Optix 4 and CUDA interop, problems switching from Optix 3.8

I have some problems getting the device pointer of an OptiX buffer after updating from OptiX 3.8 to OptiX 4.0.

To create the buffer, this method is used:

void addOutputBufferFormatUser(optix::Context context,
                               std::string name,
                               unsigned int width,
                               unsigned int height)
{
    Buffer buffer;
    GLuint vbo = 0;

    glGenBuffers(1, &vbo);

    glBindBuffer(GL_ARRAY_BUFFER, vbo);
    size_t element_size = sizeof(PointXYZADIJK);

    glBufferData(GL_ARRAY_BUFFER, element_size * width * height, 0, GL_STREAM_DRAW);
    glBindBuffer(GL_ARRAY_BUFFER, 0);

    buffer = context->createBufferFromGLBO(RT_BUFFER_OUTPUT, vbo);

    buffer->setFormat(RT_FORMAT_USER);
    buffer->setElementSize(element_size);
    buffer->setSize(width, height);

    m_context[name]->setBuffer(buffer);
    notify(WARN ,"addOutputBufferFormatUser() created buffer with name %s.", name.c_str());
}

Called by this line:

addOutputBufferFormatUser(m_context, "output_buffer_xyzaijk", m_width, m_height);

Now I would like to transfer the buffer to CUDA by calling:

void
postTrace() const
{
    void* pointerToBuffer = NULL;
    Buffer buffer = m_optiXInterface->getBuffer("output_buffer_xyzaijk");

    if (buffer->get() == NULL)
    {
        notify(FATAL ,"postTrace() buffer null.");
    }

    buffer->getDevicePointer(0, &pointerToBuffer);

    checkCudaErrors(cudaMemcpy(d_rayArray, (PointXYZADIJK*)pointerToBuffer, sizeof(PointXYZADIJK), cudaMemcpyDeviceToDevice));

    // Unmap buffer:
    rtBufferUnmap(buffer->get());
}

Or my older code:

void
postTrace() const
{
    RTresult res = RT_SUCCESS;

    void* pointerToBuffer = NULL;
    Buffer buffer = m_optiXInterface->getBuffer("output_buffer_xyzaijk");

    if (buffer->get() == NULL)
    {
        notify(FATAL ,"postTrace() buffer null.");
    }

    // Read OptiX buffer:
    res = rtBufferGetDevicePointer(buffer->get(), 0, &pointerToBuffer);

    if (res == 0)
    {
        checkCudaErrors(cudaMemcpy(d_rayArray, (PointXYZADIJK*)pointerToBuffer, sizeof(PointXYZADIJK), cudaMemcpyDeviceToDevice));
        notify(WARN ,"postTrace() could copy buffer to cuda.");
    }
    else
    {
        notify(WARN ,"postTrace() could not copy buffer to cuda: result %u.", res);
    }

    // Unmap buffer:
    rtBufferUnmap(buffer->get());
}

Both functions return this error:
display <Invalid value (Details: Function “RTresult _rtBufferGetDevicePointer(RTbuffer, int, void**)” caught exception: Cannot get device pointers from non-CUDA interop buffers.
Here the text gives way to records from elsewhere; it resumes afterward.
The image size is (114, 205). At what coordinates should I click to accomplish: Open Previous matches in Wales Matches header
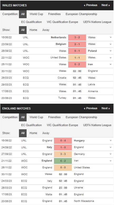point(91,5)
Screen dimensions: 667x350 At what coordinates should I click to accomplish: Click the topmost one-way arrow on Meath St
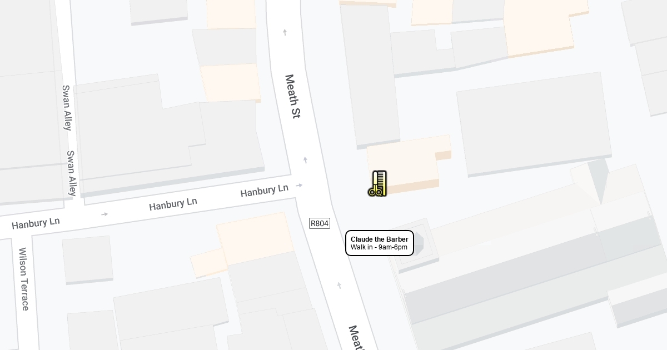285,32
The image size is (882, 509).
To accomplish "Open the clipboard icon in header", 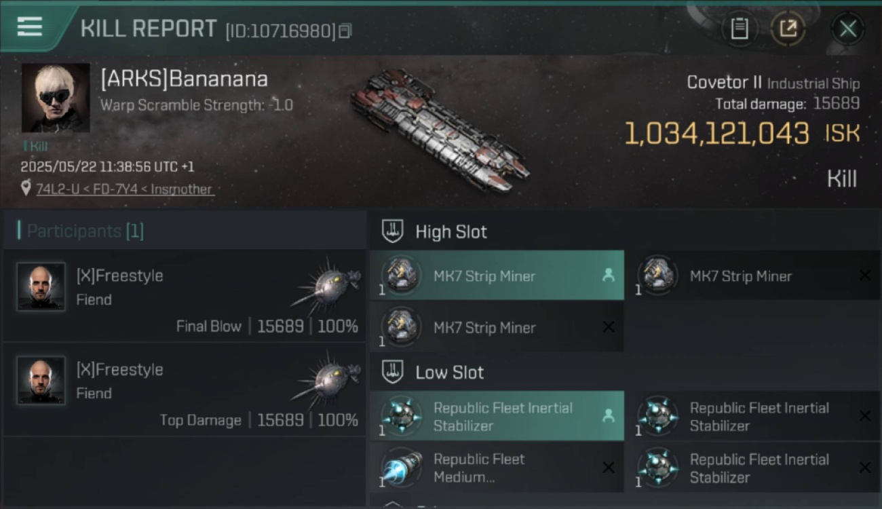I will (x=739, y=29).

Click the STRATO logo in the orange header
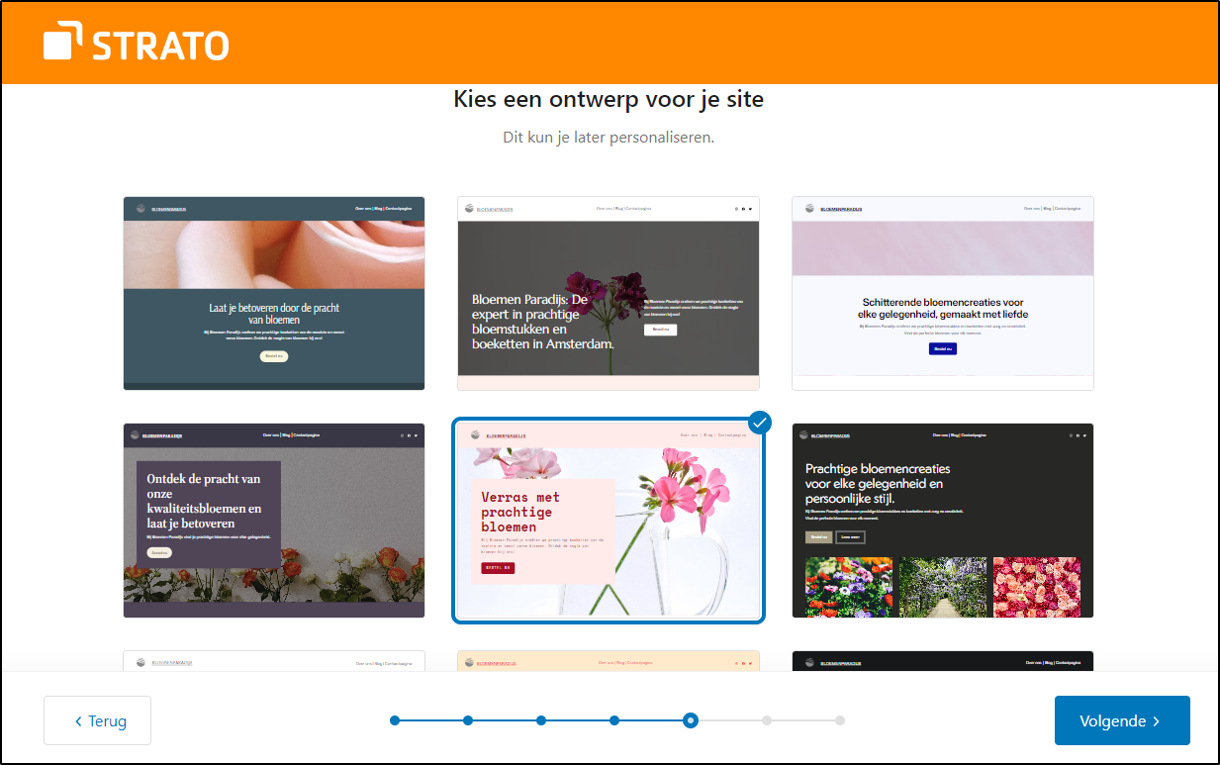[136, 43]
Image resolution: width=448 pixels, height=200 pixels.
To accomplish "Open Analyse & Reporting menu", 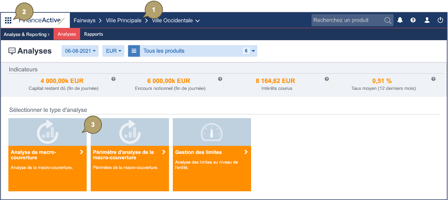I will (26, 35).
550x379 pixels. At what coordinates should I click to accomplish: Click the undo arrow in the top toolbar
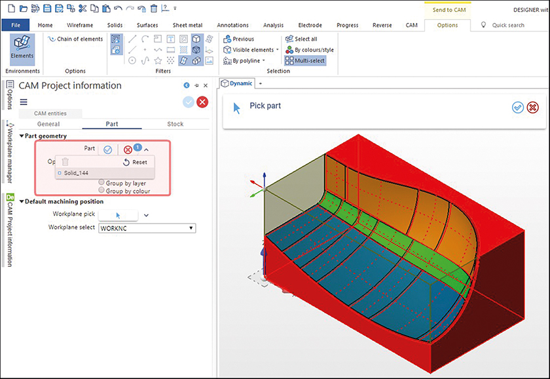118,9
As mentioned earlier, OptiX 3.8 works perfectly fine. I read about OptiX 4.0 being more strict with interop data but the error message does not ring a bell for me. Any help is highly appreciated!

When you say OptiX 4.0, have you tried that with the most recent version OptiX 4.1.1 as well?

Please provide these system information when reporting OptiX issues to reduce turnaround times:
OS version, installed GPU(s) and amount of VRAM, display driver version, OptiX version (major.minor.micro), CUDA toolkit used to generate the PTX device code for you OptiX application.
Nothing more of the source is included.